__Records shown__:
***
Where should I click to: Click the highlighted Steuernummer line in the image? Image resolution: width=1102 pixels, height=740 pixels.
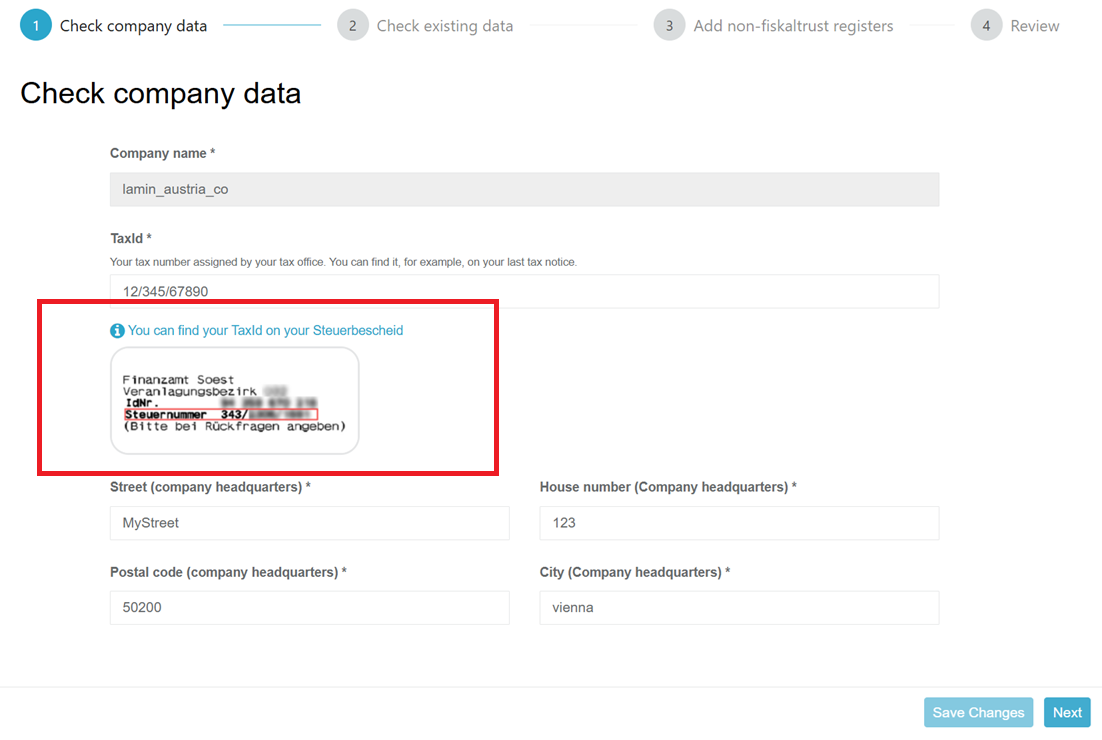(x=220, y=414)
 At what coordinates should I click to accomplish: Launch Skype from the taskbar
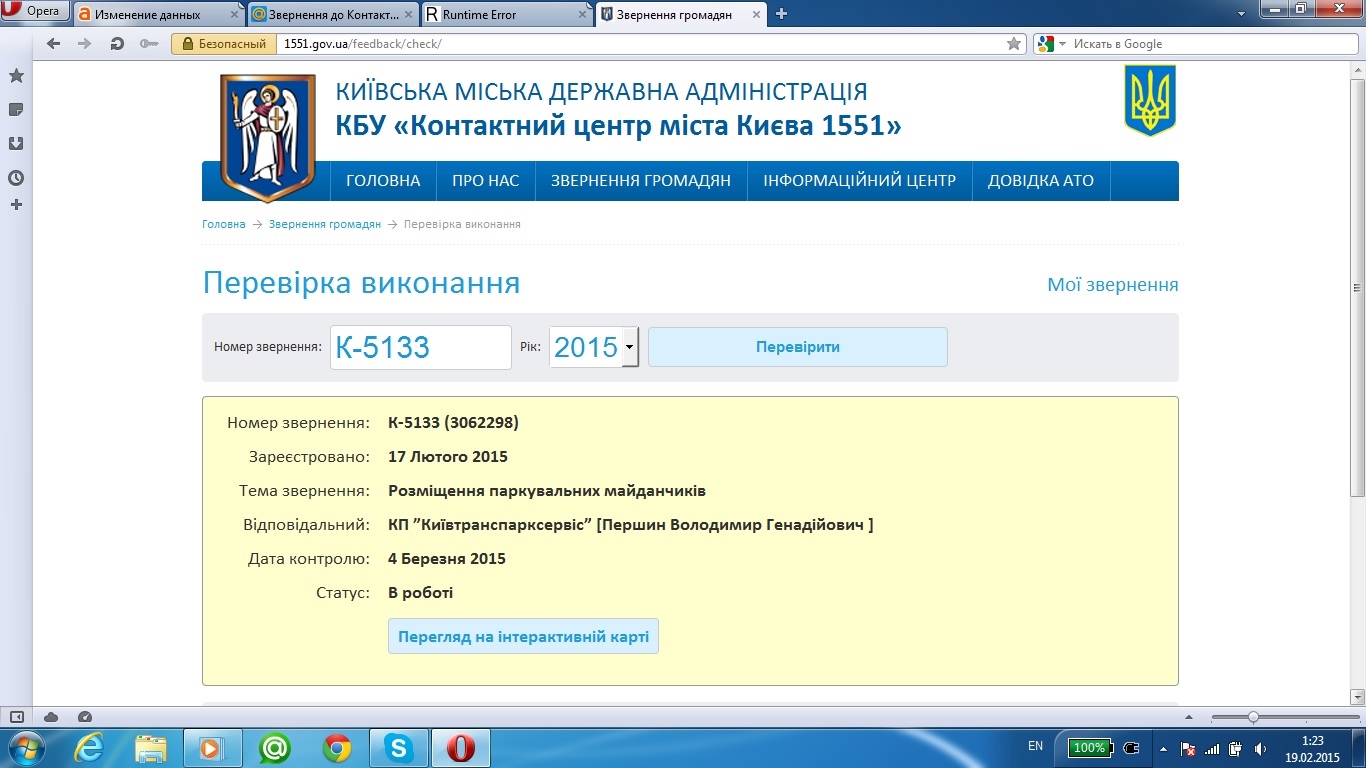[x=398, y=748]
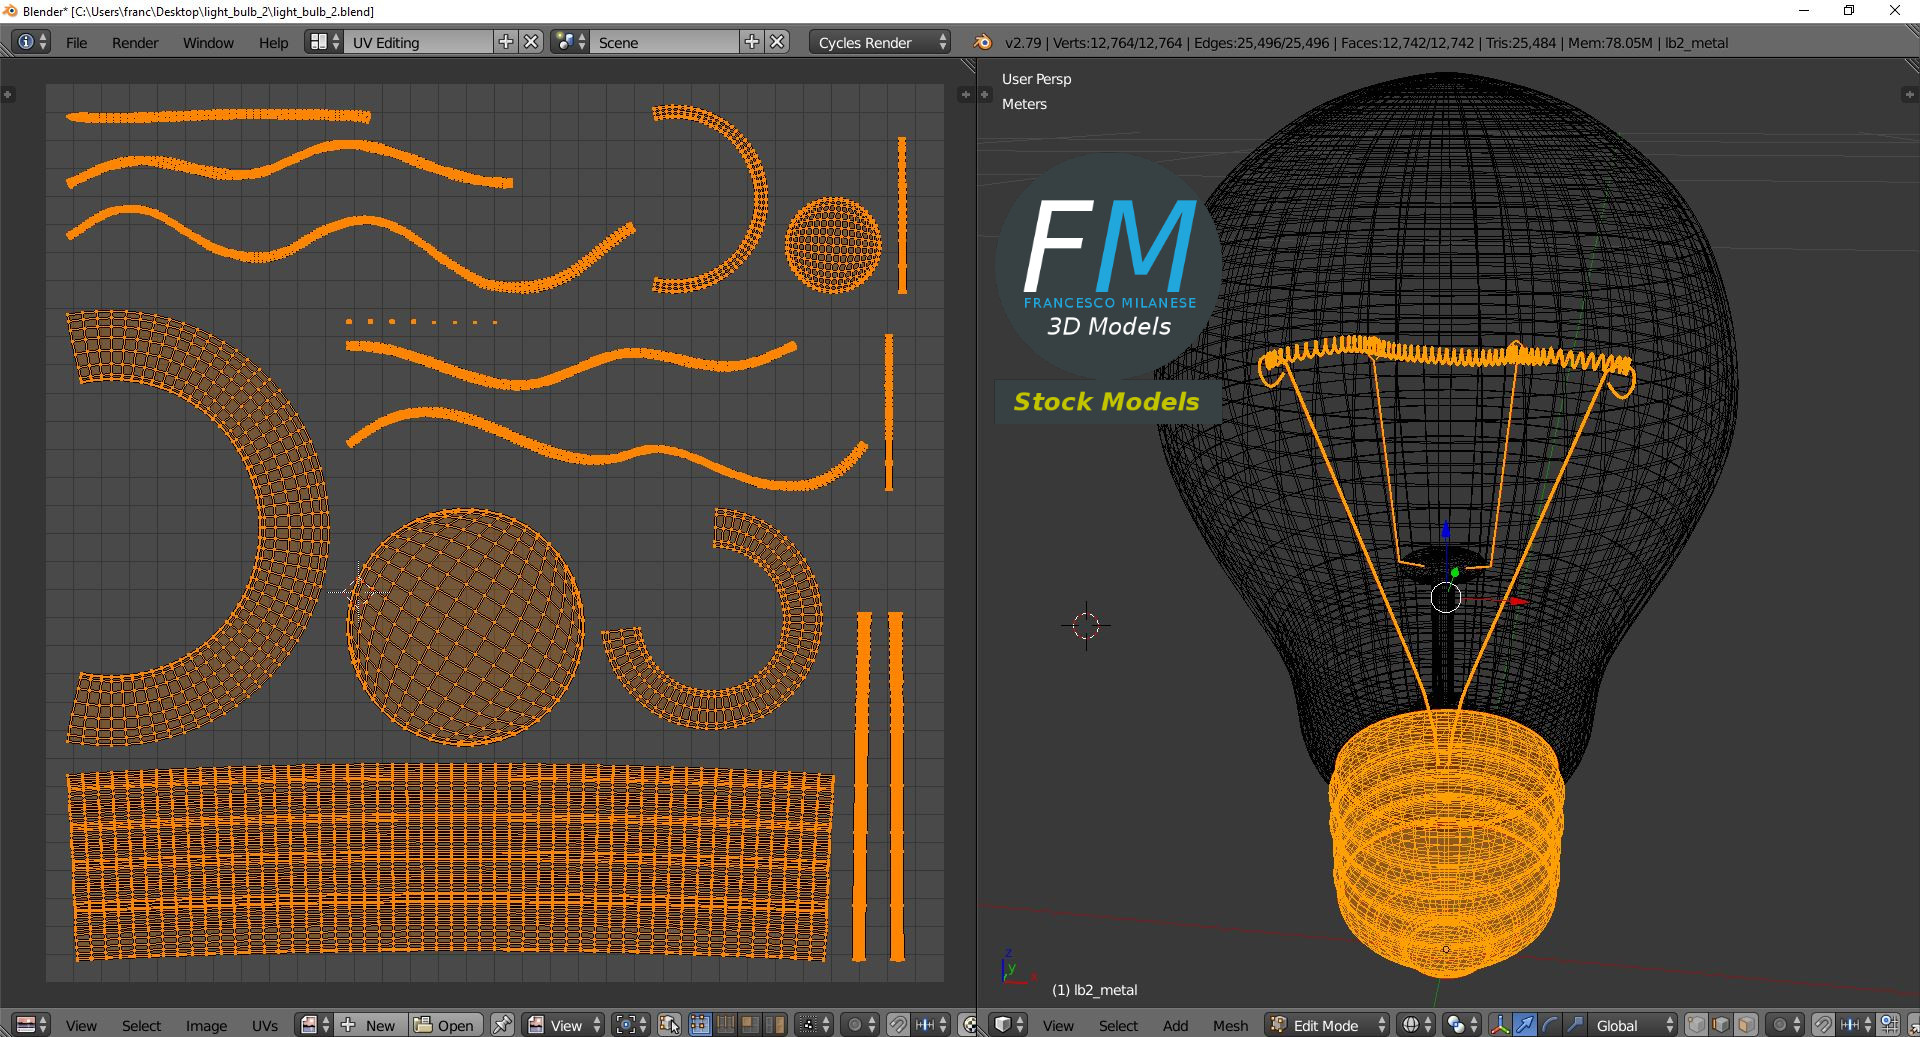
Task: Click the rotate manipulator arc icon
Action: [x=1549, y=1025]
***
__Your goal__: Print the lines above word for word, leaving out the pictures.

__The completed task__:
Where should I click to: Click the highlighted Steuernummer line in the image? Image resolution: width=1102 pixels, height=740 pixels.
(x=220, y=414)
 At what coordinates should I click to accomplish: Launch Skype from the taskbar
[x=398, y=748]
Task: Click the rotate manipulator arc icon
Action: [x=1549, y=1025]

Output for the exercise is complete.